As a federal depository, the Boston Public Library boasts one of the largest collections in the country. There are thousands of items you can only view by physically coming in, but with the help of technology, the library is hoping to change that.
“It will make these collections that the BPL holds accessible to anyone in the world,” said Jessica Chapel, chief of digital and online services at the Boston Public Library.
The library is launching a large-scale project to digitize its vast historical collections dating back hundreds of years. Chapel said the goal is to enhance the metadata of documents to make them more searchable online.

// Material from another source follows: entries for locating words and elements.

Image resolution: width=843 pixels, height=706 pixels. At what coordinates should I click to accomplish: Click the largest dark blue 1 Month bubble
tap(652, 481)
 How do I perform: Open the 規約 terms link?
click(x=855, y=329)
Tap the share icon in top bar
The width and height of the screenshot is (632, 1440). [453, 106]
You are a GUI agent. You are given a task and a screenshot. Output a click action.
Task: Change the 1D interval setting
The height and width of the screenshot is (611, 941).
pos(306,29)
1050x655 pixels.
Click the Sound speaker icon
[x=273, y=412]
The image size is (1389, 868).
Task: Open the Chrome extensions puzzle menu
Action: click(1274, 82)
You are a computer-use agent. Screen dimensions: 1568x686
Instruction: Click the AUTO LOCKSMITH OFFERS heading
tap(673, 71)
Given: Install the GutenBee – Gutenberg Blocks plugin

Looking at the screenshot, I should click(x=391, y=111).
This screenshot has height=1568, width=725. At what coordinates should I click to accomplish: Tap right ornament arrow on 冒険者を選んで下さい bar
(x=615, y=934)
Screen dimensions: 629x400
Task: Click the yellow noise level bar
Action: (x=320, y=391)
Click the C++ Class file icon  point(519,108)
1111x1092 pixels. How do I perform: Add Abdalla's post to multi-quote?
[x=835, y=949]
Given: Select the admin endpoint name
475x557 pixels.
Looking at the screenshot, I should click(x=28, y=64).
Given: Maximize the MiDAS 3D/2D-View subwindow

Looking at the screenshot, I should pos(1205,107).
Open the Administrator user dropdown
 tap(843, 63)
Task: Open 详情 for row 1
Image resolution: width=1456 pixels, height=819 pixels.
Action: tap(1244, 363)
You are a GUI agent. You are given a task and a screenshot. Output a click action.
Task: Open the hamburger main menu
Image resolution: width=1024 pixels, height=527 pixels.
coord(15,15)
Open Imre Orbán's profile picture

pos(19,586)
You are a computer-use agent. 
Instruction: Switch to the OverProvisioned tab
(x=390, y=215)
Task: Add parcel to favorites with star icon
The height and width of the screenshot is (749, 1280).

“We need this to be sort of as good as or better than human generated metadata,” Chapel said.
That’s where Harvard Law School’s Institutional Data Initiative comes in. IDI works with knowledge institutions around the world to refine and publish their collections as data.
Greg Leppert, executive director of the Institutional Data Initiative, describes this as a win-win partnership.
“Institutions have a lot of data that can be highly impactful and could guide the creation of AI across different phases of its development,” he said. “Let’s make the AI models better at extracting info for libraries, let’s make the models better at citing back to material libraries have, and let’s make info on the whole more reliable as a result.”
Most of the heavy lifting happens at hte library, where documents are scanned page by page.
It’s a labor-intensive process, made possible through a grant from Open AI.
Every document undergoes a conservation and imaging breakdown before being scannd.
“The goal is always no damage,” Chapel said. “We always want things to come out of digitization in as good a shape as they arrived down here.”
The project is still in its pilot phase until the end of the year. The plan is to scale up the digitization process while keeping the library’s values at the forefront.
“We’re not automating the creation of metadata and just putting it out there without human breakdown,” Chapel said. “We’re being very careful in terms of what is generated.”
It takes about an hour to scan 500 pages, so it’s a very time-consuming process. But the library hopes to be able to digitize nearly 250,000 documents over the next three years.